━━━━━ Material provided ━━━━━
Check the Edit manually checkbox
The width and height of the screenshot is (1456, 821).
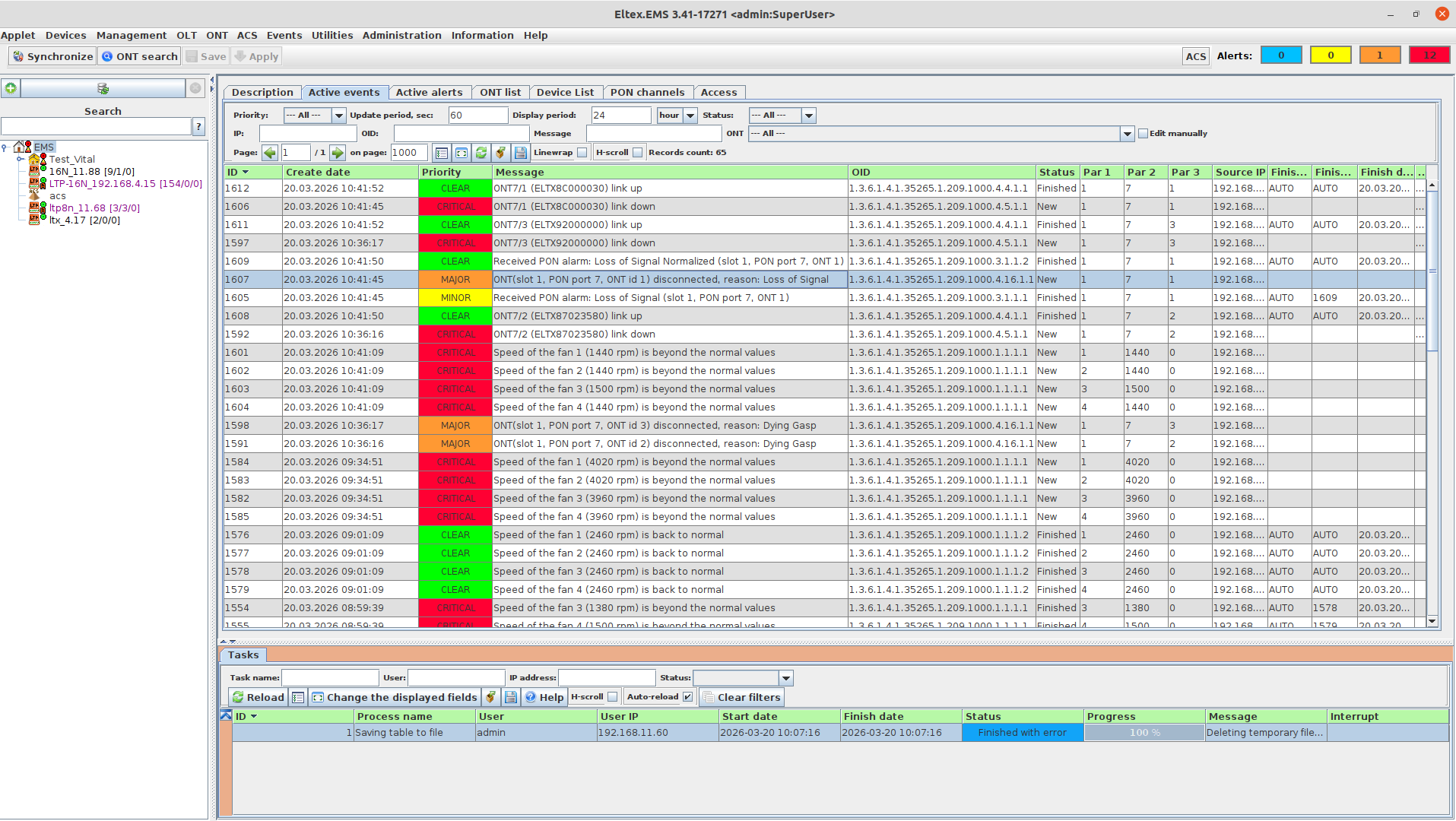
━━━━━
━━━━━ Material provided ━━━━━
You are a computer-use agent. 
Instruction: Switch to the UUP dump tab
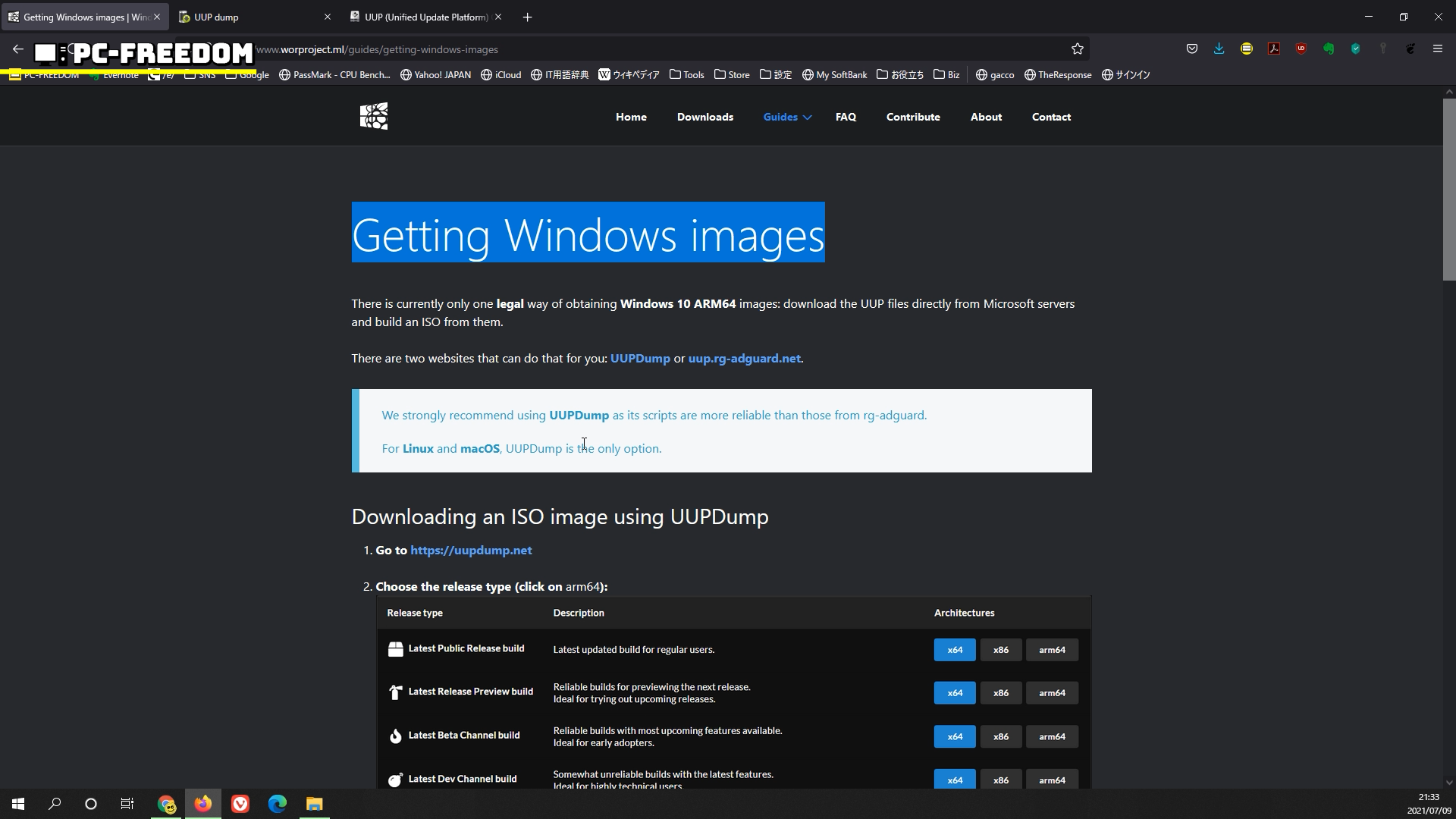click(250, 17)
━━━━━
Rewrite the part of the listing that opens with the line containing "Check the Edit manually checkbox" and closes with the line containing "The width and", replacing "checkbox" with "tick box" and leaving everything else unchanged.

Solution for this problem:
Check the Edit manually tick box
The width and height of the screenshot is (1456, 821).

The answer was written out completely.